Traffic control is critical during lane reduction and when shifting lanes to improve existing lanes. Engineers conducting reduction and clearance may also provide guides at the lanes. Control procedures are outlined in FM 90-13-1.
To eliminate the danger of forces entering the minefield adjacent to lanes, the minefield is marked with fencing (barbwire or concertina) and mine markers. Marking is emplaced across the front, on both sides, between lanes, and to the left and right of the crossing site as far out as practical.
Clearing operations are done when engineers receive a mission to clear an area of mines or to clear a specific minefield in a friendly AO. The minefield was reported and may already be marked on all sides. The worst case would be if the minefield was reported but not marked and its limits were unknown. The engineer unit receiving the mission bases plans on available information and prepares equipment based on the estimate. Detailed techniques and procedures for area and route clearance operations are outlined in Chapter 11.
Actions at the minefield begin with a thorough reconnaissance to identify the minefield limits and the types of mines. This is a time-consuming process that is hazardous to shortcut. Identified limits are marked with an expedient system of single-strand barbwire or concertina. In this situation, since all mines must be destroyed, the unit takes a systematic approach to clearing mines. The procedure depends on the types of mines and whether the mines are buried or surface-laid.

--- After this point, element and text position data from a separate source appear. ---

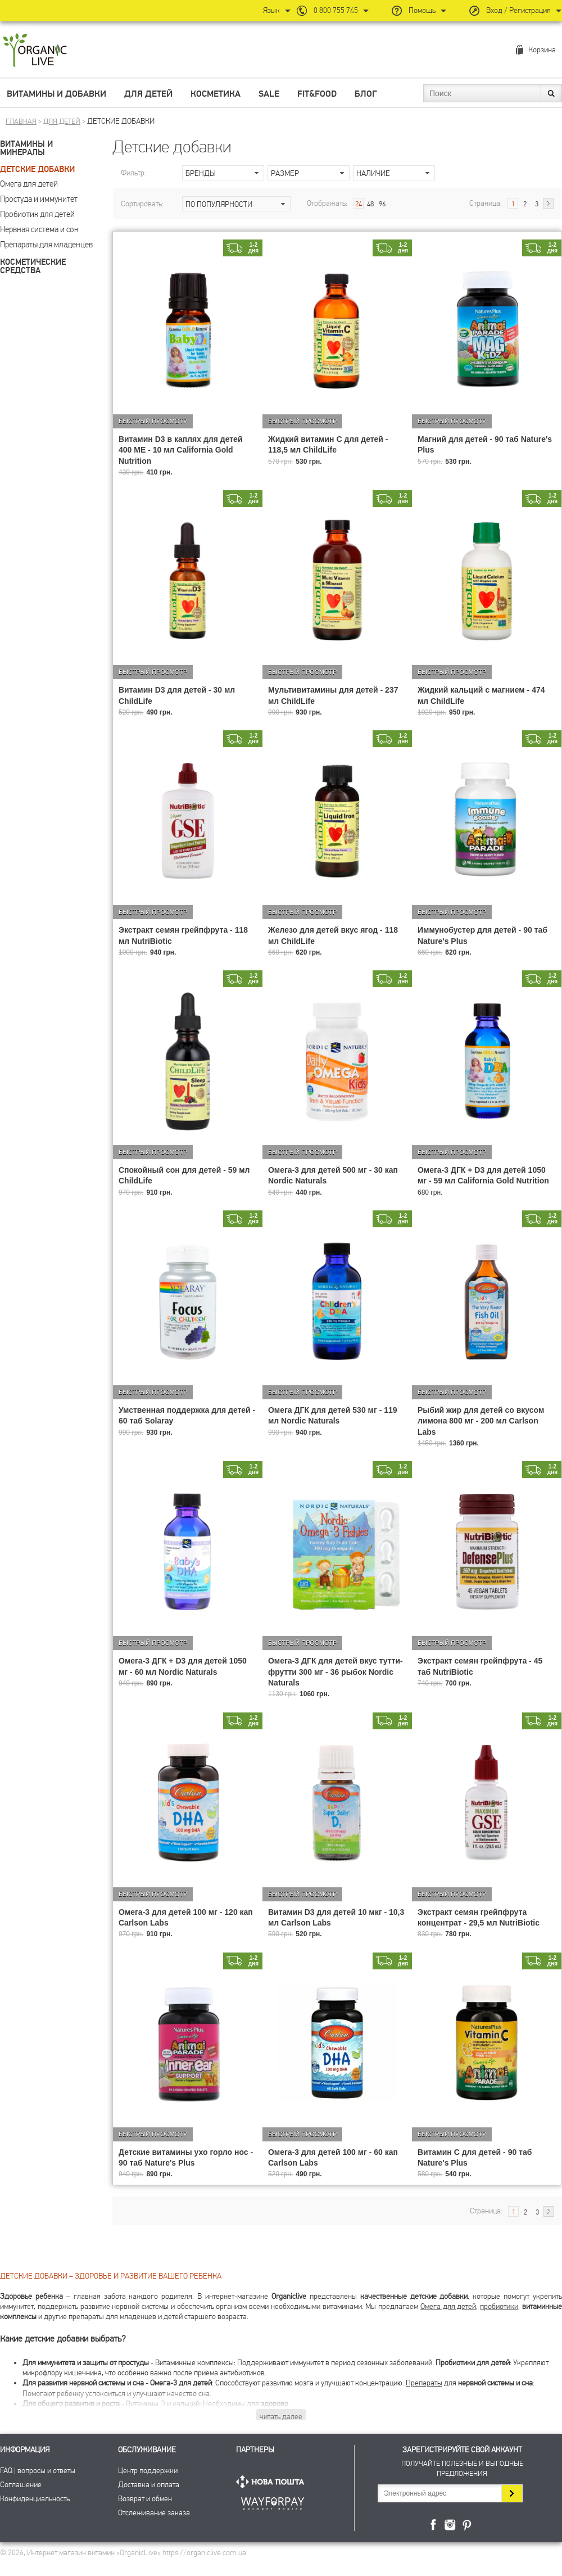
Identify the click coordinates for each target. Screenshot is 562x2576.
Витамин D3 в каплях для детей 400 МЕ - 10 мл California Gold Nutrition (181, 450)
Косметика (216, 94)
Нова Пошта (272, 2482)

If mines are magnetic- or seismic-fused, mechanical assets are used. Pressure mines can be destroyed by using hand-emplaced explosives. When a manual procedure is used, eliminate trip wires on AP mines with grapnel hooks before moving forward to detect mines.
Using the manual procedure, engineers visually detect mines or detect them with mine detectors and probes. They also mark mines for destruction by explosives. Chapter 11 contains information on minesweeping procedures.

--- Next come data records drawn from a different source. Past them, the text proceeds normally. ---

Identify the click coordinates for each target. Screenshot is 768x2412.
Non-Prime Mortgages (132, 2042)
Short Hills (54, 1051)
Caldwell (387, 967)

After the mines are destroyed, engineers proof used lanes and routes to ensure that all the mines were eliminated. This is done by using a mine roller or another blast-resistant device. Proofing is discussed further in Chapter 10.

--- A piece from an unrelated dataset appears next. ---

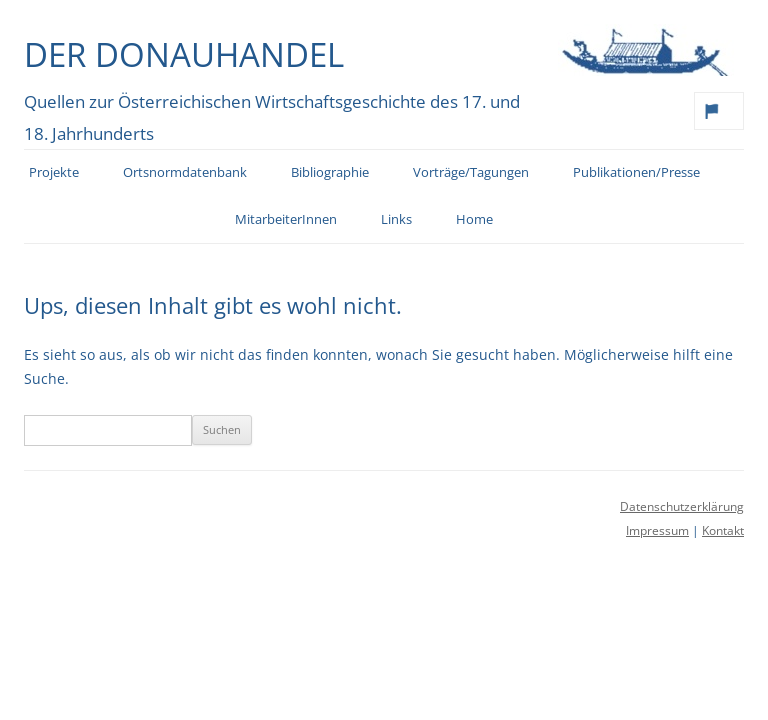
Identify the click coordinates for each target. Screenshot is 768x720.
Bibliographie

Demining is the complete removal of all mines and UXO to safeguard the civilian population within a geopolitical boundary after hostilities cease. It is an extremely manpower- and time-intensive operation and is normally contracted. Although not a formal Army mission or function, engineers and SOFs may provide special expertise in training demining organizations, acting as advisors, and taking the lead in providing clearance equipment or techniques that can be useful in demining operations. Demining TTP are outlined in TC 31-34.